## Extracted information
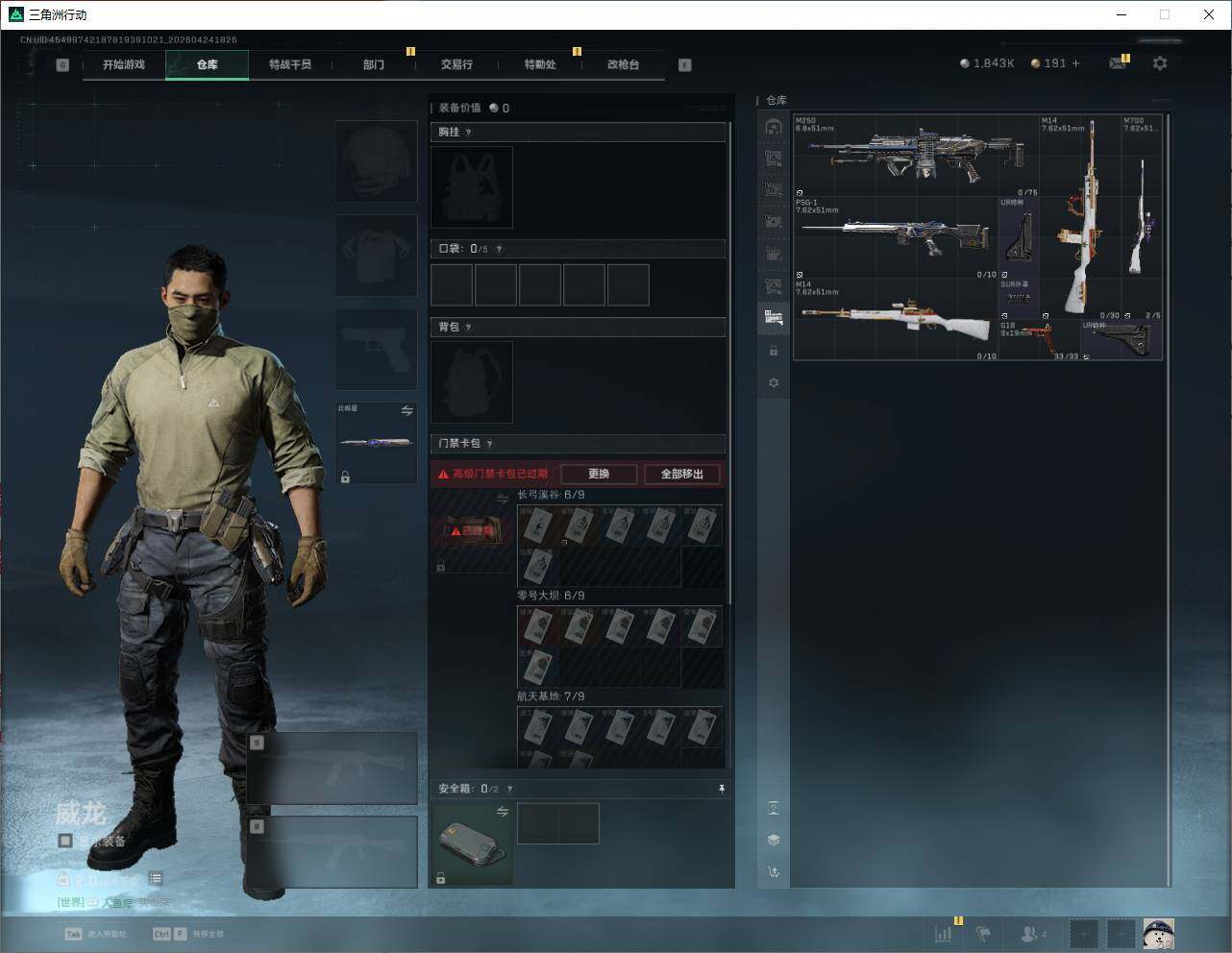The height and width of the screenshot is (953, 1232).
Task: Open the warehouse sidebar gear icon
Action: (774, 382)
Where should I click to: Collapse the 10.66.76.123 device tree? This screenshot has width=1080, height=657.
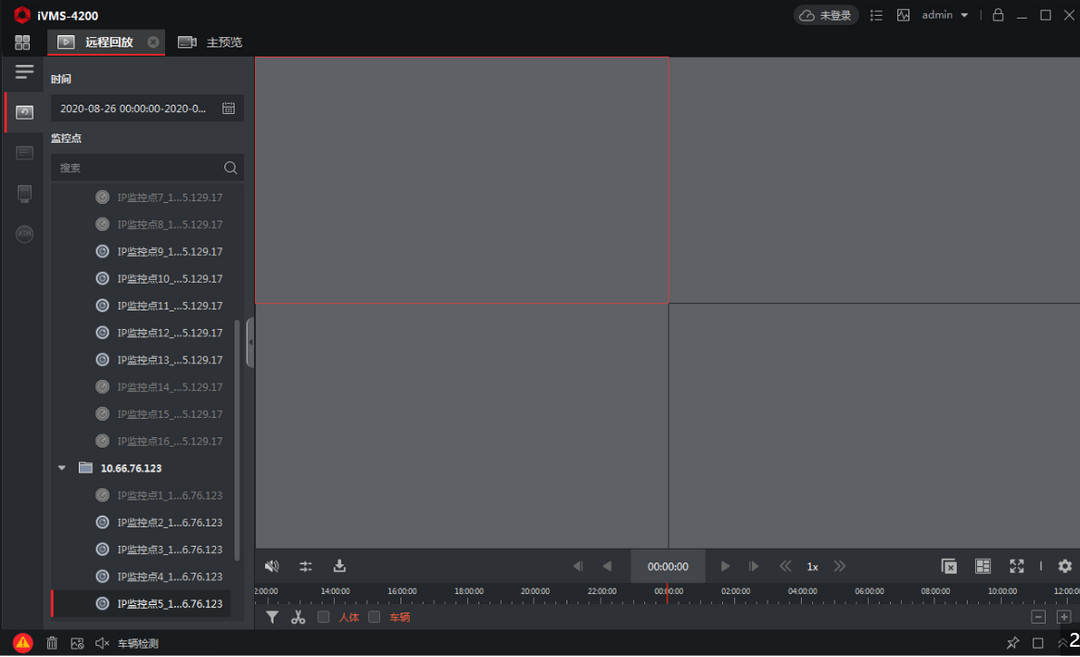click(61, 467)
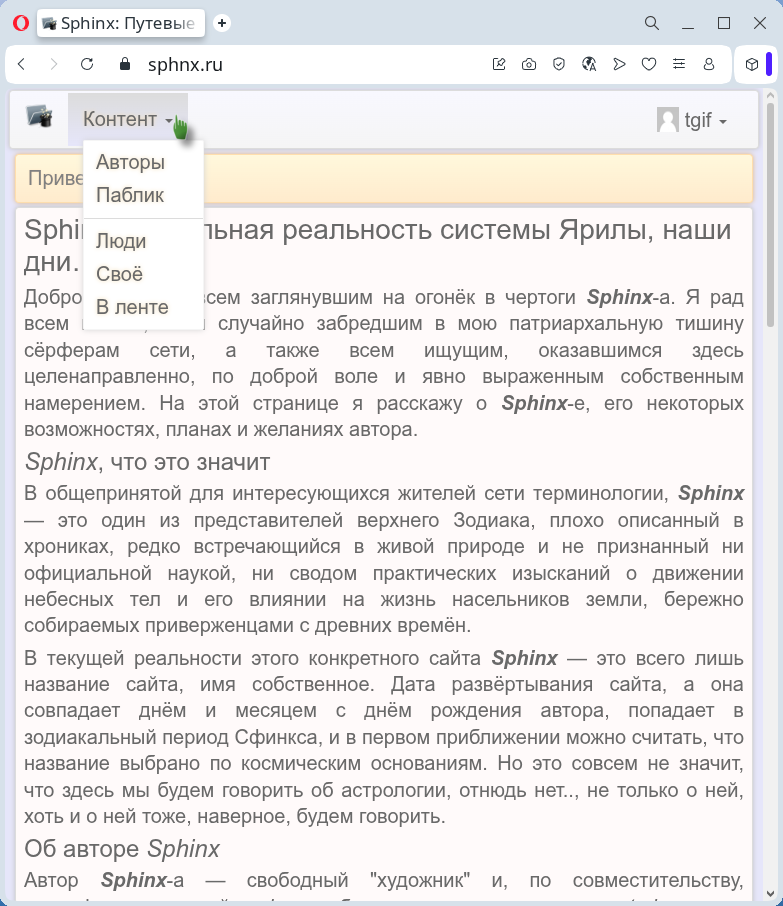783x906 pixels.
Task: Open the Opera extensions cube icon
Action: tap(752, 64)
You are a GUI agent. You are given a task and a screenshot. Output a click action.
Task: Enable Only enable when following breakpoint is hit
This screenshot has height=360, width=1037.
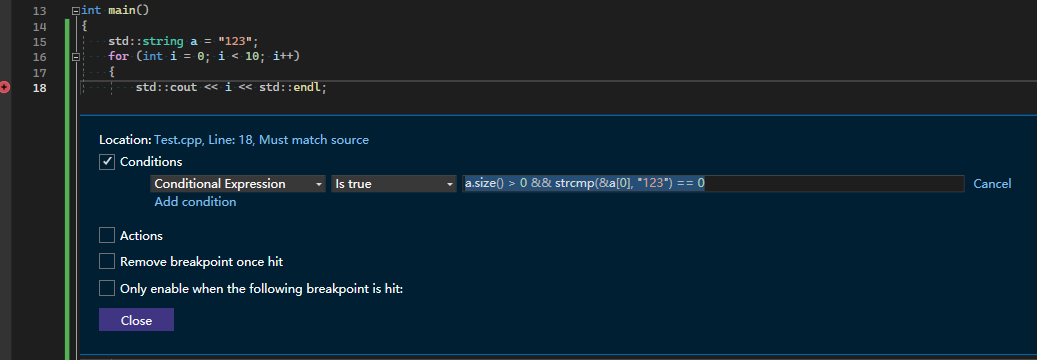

---

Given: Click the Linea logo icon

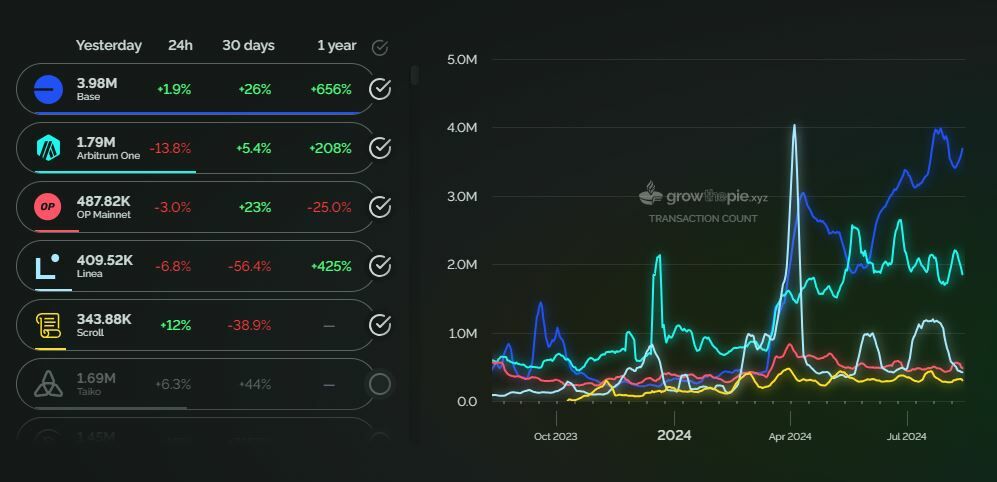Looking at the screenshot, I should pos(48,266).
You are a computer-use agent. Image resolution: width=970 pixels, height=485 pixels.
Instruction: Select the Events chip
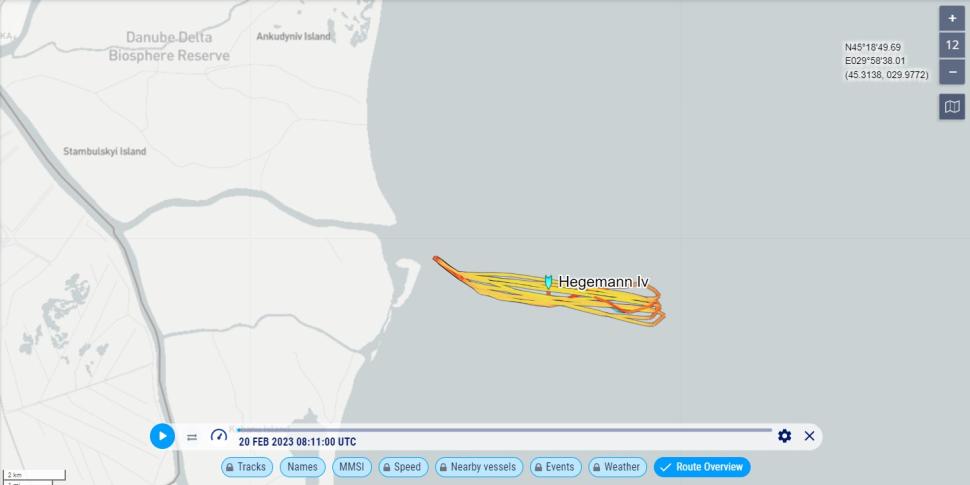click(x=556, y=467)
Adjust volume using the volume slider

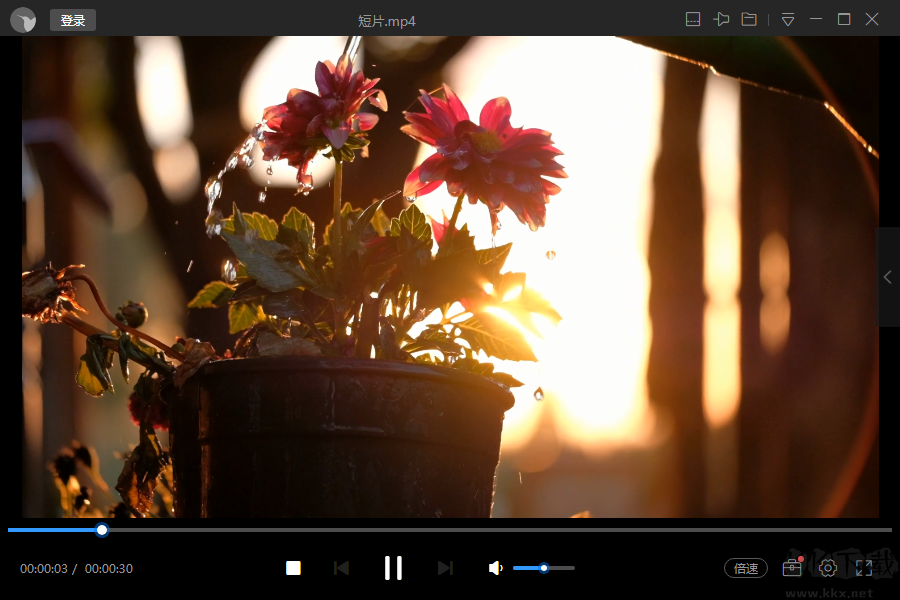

---

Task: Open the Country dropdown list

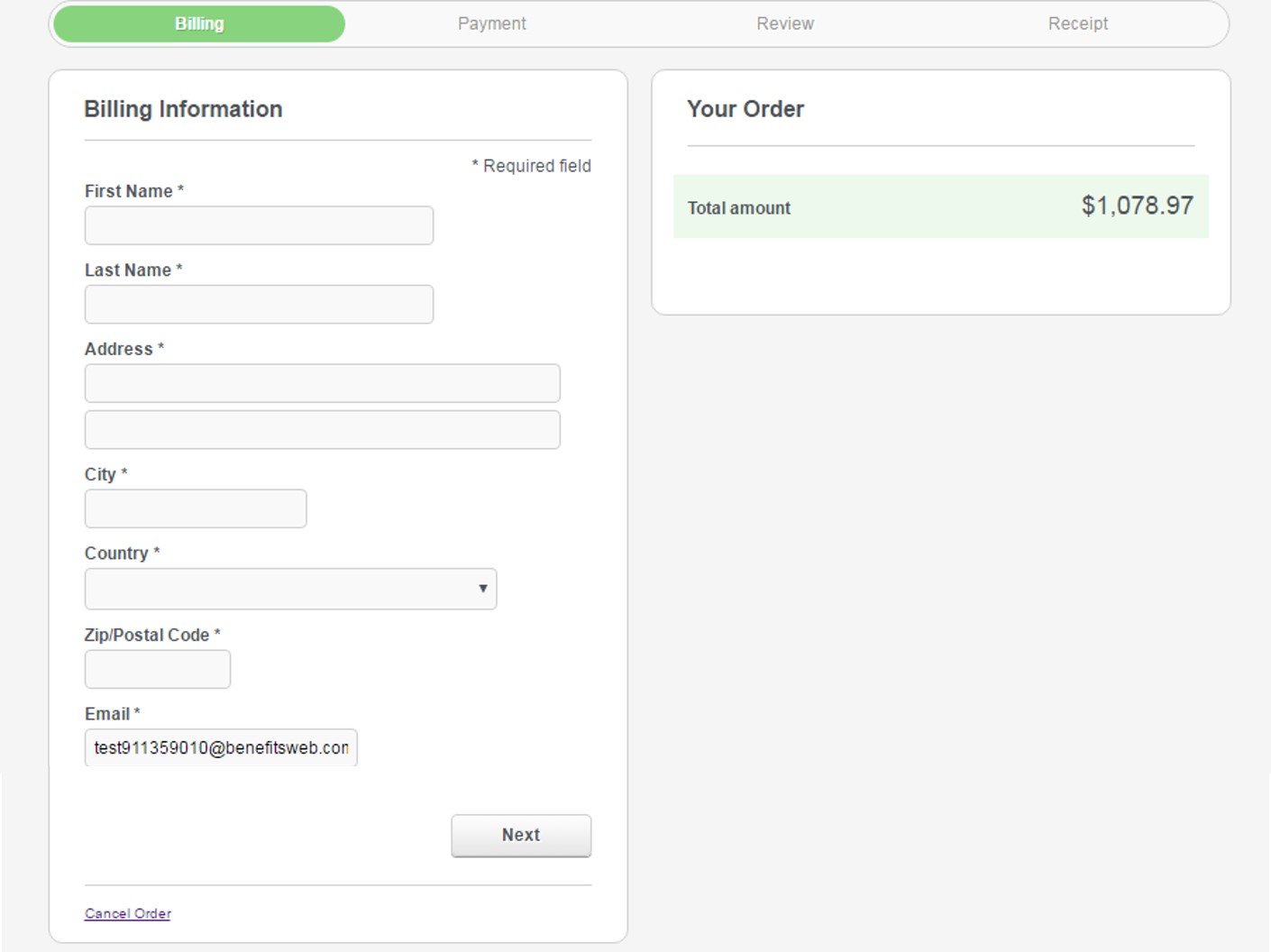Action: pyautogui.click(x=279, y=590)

## What you should do
Using the material above, reproduce only the lines that run from the line with "Where should I" up to and including the line with "This screenshot has height=360, width=1037.", exactly, with the pictures dropped.

## Answer to the exercise
Where should I click to: Collapse the 10.66.76.123 device tree? This screenshot has width=1080, height=657.
click(61, 467)
783x906 pixels.
Task: Open the Opera extensions cube icon
Action: tap(752, 64)
You are a GUI agent. You are given a task and a screenshot. Output a click action.
Task: Enable Only enable when following breakpoint is hit
This screenshot has height=360, width=1037.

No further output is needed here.